Matthias Goerne, 1967 in Weimar geboren, gilt als ein Großer des Liedgesangs. Bei allen Erfolgen auch in Opernrollen lässt sich sein Rang vor allem mit Liederprogrammen wie der gigantischen Schubert-Edition und den Beethoven-Aufnahmen mit Jan Lisiecki belegen. Goernes warmen Bariton live zu erleben, kann ein berührendes Erlebnis sein. Nun gastierte er bei den Festspielen im Dresdner Schauspielhaus mit Liedern von Schumann und Brahms.

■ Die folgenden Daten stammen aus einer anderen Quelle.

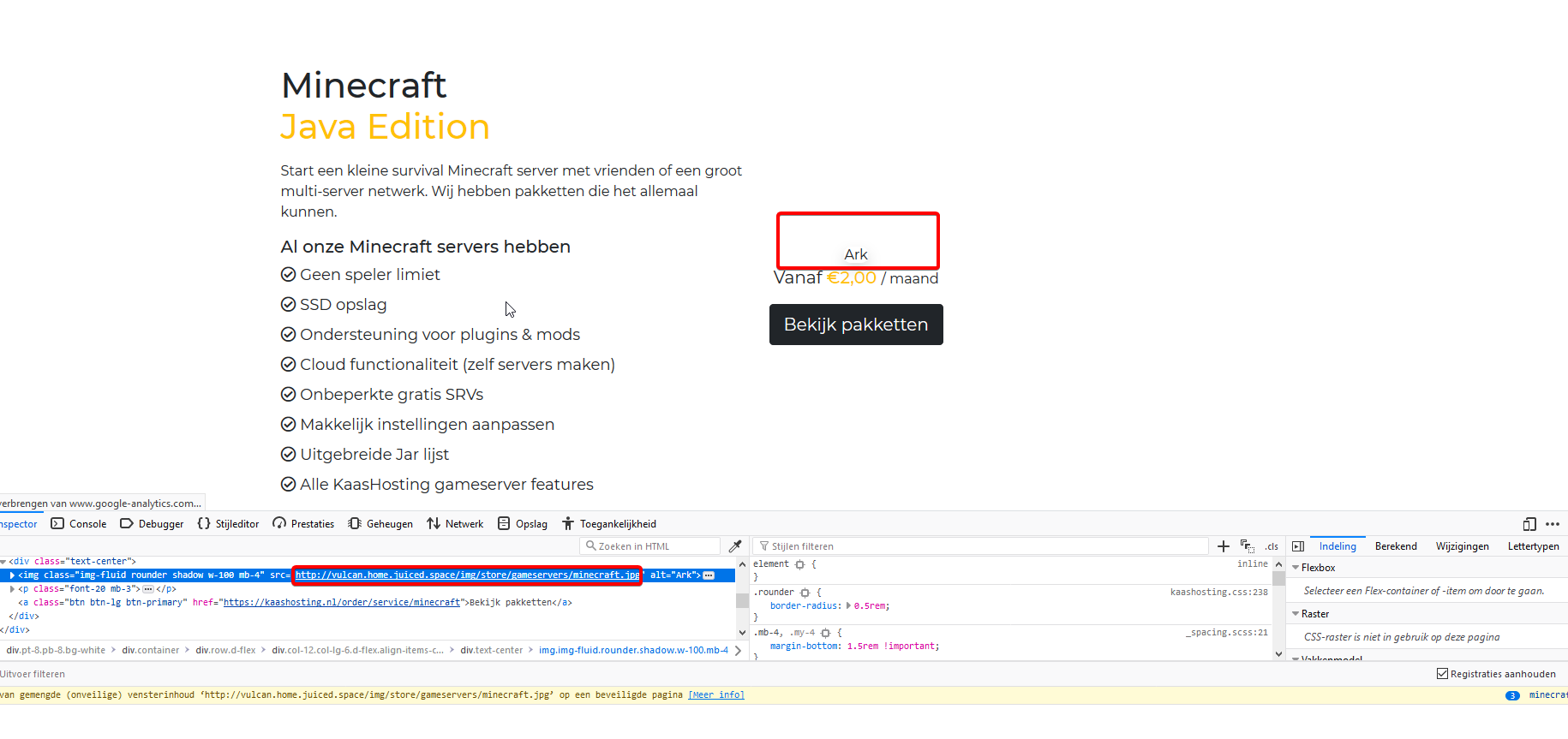Open the Netwerk tab
The width and height of the screenshot is (1568, 739).
point(455,524)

Nach der Absage von Pianist Markus Hinterhäuser, zugleich Intendant der Salzburger Festspiele, übernahm der erfahrene Alexander Schmalcz den Klavierpart – einfühlsam und mit markanten, bedachtsam gesetzten Akzenten vor allem in Schumanns Heine-Zyklus „Dichterliebe“.
Zu Goernes Stärken zählen die geschmeidige Stimmgebung, das sachte Leuchten des nie überstrapazierten Timbres und die gute Textverständlichkeit. So erschloss sich die Poesie der Lyrik Heinrich Heines auch inhaltlich. Alle 19 Lieder, die Goerne aus dem über 300 Stücke reichen einschlägigen Schumann-OEuvre darbot, sowie vier der 13 Brahms-Lieder, die hier erklangen, waren Heine-Vertonungen. Dessen Vielschichtigkeit zwischen Klugheit, Träumerei und Ironie hat Schumann kongenial in Musik gefasst. Goerne brachte diese nuancenreichen Facetten ungekünstelt und ohne überromantisierende Manierismen in den Theatersaal.

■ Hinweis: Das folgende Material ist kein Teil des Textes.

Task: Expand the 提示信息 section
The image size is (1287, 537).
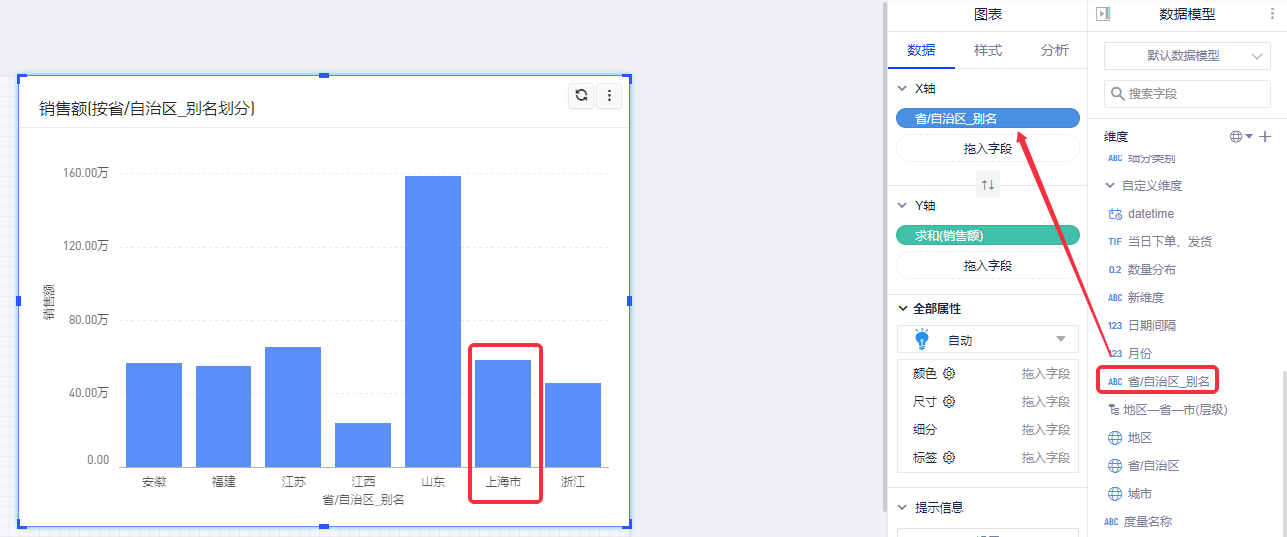Action: [902, 508]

„Ach Clara, welch ein göttlich Glück für den Gesang zu schreiben“, notierte Robert 1840. Im Mai und Juni komponierte er „Dichterliebe“nach Gedichten aus Heines „Buch der Lieder“. Im September heiratete er Clara. Das emotionale Auf und Ab dieses Jahres, das hier deutlich wird, hat Goerne feinfühlig übertragen. Fast übergangslos, was einige im Saal irritiert hat, folgten die Brahms-Partien. Dieser hat fast 200 Klavierlieder hinterlassen und war hier außer mit Spätwerken von 1878 und 1884 zu Heine mit den 1864 veröffentlichten „Neun Liedern und Gesängen“nach Versen von G. F. Daumer und A. v. Platen präsent. Sein weitgehend unerfülltes Schmachten für dieselbe Clara spiegelt sich mehrfach. Goerne und Schmalcz boten das Brahms’sche Sehnen, Leiden und Verzichten dezent, bisweilen fast zu dezent als schattenreiche Seelenmalerei dar. Subtiler Genuss, dankbarer Beifall.